§ **Задание**:
Согласуются ли с фрагментом о Серебряном веке утверждения ниже? На каждое ответьте «да» или «нет» и приведите дословно слова текста, которые это решают.
(а) Стихотворение Ахматовой об Александре Македонском датировано 1961 годом.
(б) «Сталинский цикл» был написан к 80-летию вождя.
(в) «Реквием» назван в тексте одним из декларативных эпизодов в творчестве Ахматовой.

§ **Фрагмент текста**:
━━━

Если только можешь, Авва Отче,
Чашу эту мимо пронеси…
В стихотворенье же «Нобелевская премия», впадая в отчаяние от поношений, которыми его преследовала советская пресса, он восклицал:
Что же сделал я за пакость,
Я, убийца и злодей?
Я весь мир заставил плакать
Над красой земли моей.
Такова была его собственная оценка «Доктора Живаго»: именно «весь мир заставил», именно «плакать» — ни больше, ни меньше…
Всё величие мировой истории таланты Серебряного века сводили к величию и судьбам избранных. У Ахматовой в стихотворенье об Александре Македонском (1961) великий завоеватель, штурмовавший Фивы, приказывает своим полевым командирам предать в городе огню и мечу:
И башни, и врата, и храмы — чудо света,
Но вдруг задумался и, просветлев, сказал:
«Ты только присмотри, чтоб цел был Дом Поэта»…
А остальное — гори оно гаром…
Будем справедливы: у Ахматовой есть несколько стихотворений гражданско-патриотического звучания о детях войны и победы, о послевоенном мире, о своей песне, которая «голубкой мира» летит «в удушливый фабричный дым, / И в негритянские кварталы, / и к водам Ганга голубым», но их «случайность» в контексте всего творчества очевидна, а их художественная ценность сопоставима с художественной ценностью «сталинского цикла», написанного в 1949–1950 годах к 70-летию вождя. Все эти стихи (за исключением «Реквиема») были в той или иной мере декларативными эпизодами в её творчестве, которое в течение всей жизни всеми самыми сокровенными нитями судьбы и памяти было связано с любимым Серебряным веком, с фантомами «Поэмы без героя».

━━━

(Серия строк)
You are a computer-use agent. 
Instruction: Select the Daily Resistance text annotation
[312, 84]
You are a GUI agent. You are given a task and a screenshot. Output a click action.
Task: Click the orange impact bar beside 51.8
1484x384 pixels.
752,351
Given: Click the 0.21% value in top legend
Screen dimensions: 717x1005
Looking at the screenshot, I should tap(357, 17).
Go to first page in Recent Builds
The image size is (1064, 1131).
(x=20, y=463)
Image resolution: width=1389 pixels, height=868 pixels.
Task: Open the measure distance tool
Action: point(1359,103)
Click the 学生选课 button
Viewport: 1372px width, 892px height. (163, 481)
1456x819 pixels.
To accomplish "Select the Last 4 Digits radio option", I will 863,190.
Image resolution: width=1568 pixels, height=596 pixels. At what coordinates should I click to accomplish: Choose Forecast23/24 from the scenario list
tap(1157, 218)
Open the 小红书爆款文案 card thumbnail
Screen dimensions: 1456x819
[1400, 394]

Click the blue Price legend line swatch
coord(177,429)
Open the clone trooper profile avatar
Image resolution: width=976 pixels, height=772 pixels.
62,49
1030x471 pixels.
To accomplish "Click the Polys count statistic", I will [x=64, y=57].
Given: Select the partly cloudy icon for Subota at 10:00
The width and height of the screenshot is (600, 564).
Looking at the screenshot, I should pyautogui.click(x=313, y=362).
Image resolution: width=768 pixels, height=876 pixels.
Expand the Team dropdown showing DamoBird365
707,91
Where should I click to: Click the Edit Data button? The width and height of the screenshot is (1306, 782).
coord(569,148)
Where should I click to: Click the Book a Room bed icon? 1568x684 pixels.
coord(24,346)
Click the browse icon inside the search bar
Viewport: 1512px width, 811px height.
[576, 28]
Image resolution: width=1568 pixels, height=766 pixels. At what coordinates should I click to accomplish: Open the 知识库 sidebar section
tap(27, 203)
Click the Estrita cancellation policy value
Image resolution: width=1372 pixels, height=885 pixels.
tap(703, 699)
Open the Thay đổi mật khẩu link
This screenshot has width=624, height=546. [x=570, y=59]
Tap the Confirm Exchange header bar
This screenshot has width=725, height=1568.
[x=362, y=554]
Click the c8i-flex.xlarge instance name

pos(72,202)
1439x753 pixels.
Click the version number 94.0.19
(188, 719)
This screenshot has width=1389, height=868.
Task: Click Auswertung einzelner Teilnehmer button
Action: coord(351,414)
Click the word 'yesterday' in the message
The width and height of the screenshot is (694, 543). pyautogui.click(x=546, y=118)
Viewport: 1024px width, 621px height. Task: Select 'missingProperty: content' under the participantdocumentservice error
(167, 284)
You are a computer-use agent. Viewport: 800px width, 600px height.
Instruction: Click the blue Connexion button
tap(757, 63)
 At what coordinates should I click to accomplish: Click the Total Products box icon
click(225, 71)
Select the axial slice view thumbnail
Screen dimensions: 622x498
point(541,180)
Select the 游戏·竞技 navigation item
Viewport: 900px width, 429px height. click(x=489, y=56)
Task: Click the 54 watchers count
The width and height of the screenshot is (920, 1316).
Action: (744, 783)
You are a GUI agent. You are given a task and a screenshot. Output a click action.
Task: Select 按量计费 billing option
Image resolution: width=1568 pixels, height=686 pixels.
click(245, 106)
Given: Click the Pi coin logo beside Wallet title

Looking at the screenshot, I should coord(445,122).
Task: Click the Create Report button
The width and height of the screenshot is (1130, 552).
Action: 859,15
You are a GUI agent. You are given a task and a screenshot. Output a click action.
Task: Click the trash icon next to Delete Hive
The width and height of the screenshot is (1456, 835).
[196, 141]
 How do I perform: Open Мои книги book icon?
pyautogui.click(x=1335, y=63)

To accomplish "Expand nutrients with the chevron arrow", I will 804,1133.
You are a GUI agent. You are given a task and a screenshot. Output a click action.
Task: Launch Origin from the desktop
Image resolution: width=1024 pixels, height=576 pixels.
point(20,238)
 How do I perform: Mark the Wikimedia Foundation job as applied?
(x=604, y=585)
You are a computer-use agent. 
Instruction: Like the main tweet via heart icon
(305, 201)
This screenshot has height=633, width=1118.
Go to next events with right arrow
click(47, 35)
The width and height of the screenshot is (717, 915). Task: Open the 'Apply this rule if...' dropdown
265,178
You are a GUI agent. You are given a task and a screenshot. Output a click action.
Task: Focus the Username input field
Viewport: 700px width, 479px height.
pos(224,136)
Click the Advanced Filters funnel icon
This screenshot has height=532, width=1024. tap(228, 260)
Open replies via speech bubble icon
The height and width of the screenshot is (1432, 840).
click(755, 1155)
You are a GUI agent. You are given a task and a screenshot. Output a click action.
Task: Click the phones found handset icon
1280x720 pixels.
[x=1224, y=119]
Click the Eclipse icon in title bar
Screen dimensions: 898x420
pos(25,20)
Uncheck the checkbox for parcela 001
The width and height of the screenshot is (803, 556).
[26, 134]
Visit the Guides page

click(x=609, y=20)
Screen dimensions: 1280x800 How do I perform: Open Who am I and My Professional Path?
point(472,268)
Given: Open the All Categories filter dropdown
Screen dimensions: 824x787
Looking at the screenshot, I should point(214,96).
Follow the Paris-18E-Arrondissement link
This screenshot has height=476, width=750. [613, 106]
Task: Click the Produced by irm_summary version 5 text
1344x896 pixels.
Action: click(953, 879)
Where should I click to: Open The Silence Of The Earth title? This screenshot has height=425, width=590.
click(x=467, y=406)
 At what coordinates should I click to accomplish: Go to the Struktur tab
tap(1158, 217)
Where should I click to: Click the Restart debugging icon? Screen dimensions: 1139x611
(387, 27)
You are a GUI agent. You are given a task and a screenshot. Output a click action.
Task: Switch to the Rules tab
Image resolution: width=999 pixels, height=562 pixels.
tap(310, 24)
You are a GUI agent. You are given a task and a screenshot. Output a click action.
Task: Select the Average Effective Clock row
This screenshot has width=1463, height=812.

━━━

§ **Ответ**:
(а) Да: «У Ахматовой в стихотворенье об Александре Македонском (1961)».
(б) Нет: «написанного в 1949–1950 годах к 70-летию вождя».
(в) Нет: «Все эти стихи (за исключением «Реквиема») были в той или иной мере декларативными эпизодами в её творчестве».